◆ Enunciado A: Reescreva as linhas da listagem desde o início até a linha que contém "pyautogui.click(x=220, y=376)", inclusive, com os pedidos, e acrescente 119 a cada número das coordenadas dadas nas respostas.

◆ Trecho do texto:
------

A melhor época para viajar para Dubai é entre novembro e março, quando o clima é mais ameno e as temperaturas ficam em torno dos 25ºC justamente quando os europeus estão tiritando de frio e lotam o emirado. No verão árabe, entre maio e setembro, a vida só é possível com ar-condicionado apontado para o nariz 24 horas por dia.
Não faça a bobagem de entrar em Dubai sem decorar o manual de boas maneiras em um país árabe. Você vai receber uma cartilha ainda no avião e, acredite, leia cada linha. É uma ofensa grave, por exemplo, perambular pelo hotel apenas de bermuda, sem camisa. Muito menos entrar no elevador apenas de sunga. Em cada quarto o hóspede recebe roupão, pantufas e toalhas à vontade. Use-as: nada é mais desesperador do que levar uma bronca em árabe.

------

◆ Dados para processamento:

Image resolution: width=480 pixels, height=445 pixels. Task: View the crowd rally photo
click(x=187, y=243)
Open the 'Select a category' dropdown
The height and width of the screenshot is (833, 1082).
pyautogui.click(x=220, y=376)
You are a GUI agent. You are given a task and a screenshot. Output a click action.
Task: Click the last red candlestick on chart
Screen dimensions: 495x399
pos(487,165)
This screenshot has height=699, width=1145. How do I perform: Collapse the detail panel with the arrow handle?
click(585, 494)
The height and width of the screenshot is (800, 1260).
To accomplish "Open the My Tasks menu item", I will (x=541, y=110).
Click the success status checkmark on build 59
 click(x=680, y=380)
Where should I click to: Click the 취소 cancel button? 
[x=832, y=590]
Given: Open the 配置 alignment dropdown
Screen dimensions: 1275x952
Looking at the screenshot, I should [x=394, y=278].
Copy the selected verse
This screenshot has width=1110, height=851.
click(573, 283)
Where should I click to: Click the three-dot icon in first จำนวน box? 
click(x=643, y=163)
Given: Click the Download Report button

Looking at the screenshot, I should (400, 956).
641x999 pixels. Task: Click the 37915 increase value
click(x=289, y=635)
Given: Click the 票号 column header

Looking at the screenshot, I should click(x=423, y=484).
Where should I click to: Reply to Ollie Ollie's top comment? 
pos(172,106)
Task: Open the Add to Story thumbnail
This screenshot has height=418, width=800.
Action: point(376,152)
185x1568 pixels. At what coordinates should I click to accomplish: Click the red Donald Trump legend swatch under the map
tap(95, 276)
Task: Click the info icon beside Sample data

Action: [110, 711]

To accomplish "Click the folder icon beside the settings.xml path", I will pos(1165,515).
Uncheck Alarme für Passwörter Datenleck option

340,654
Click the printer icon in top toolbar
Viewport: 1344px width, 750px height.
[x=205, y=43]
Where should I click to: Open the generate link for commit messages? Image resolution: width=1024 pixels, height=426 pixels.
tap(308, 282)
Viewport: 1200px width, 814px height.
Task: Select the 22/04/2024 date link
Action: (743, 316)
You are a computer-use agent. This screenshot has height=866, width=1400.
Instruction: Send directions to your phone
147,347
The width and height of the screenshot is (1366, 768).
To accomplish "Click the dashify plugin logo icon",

------

◆ Enunciado B: Transforme em lista o parágrafo do texto sobre Dubai que começa com "Não faça a bobagem", mantendo os fatos principais.

◆ Resposta do exercício A:
Image resolution: width=480 pixels, height=445 pixels. Task: View the crowd rally photo
click(x=306, y=362)
Open the 'Select a category' dropdown
The height and width of the screenshot is (833, 1082).
pyautogui.click(x=339, y=495)

◆ Resposta do exercício B:
- Decore o manual de boas maneiras de um país árabe antes de entrar em Dubai.
- Uma cartilha é entregue ainda no avião; leia cada linha.
- Andar pelo hotel só de bermuda, sem camisa, é ofensa grave; entrar no elevador só de sunga, menos ainda.
- Cada quarto oferece roupão, pantufas e toalhas à vontade; use-os.
- Nada é mais desesperador do que levar uma bronca em árabe.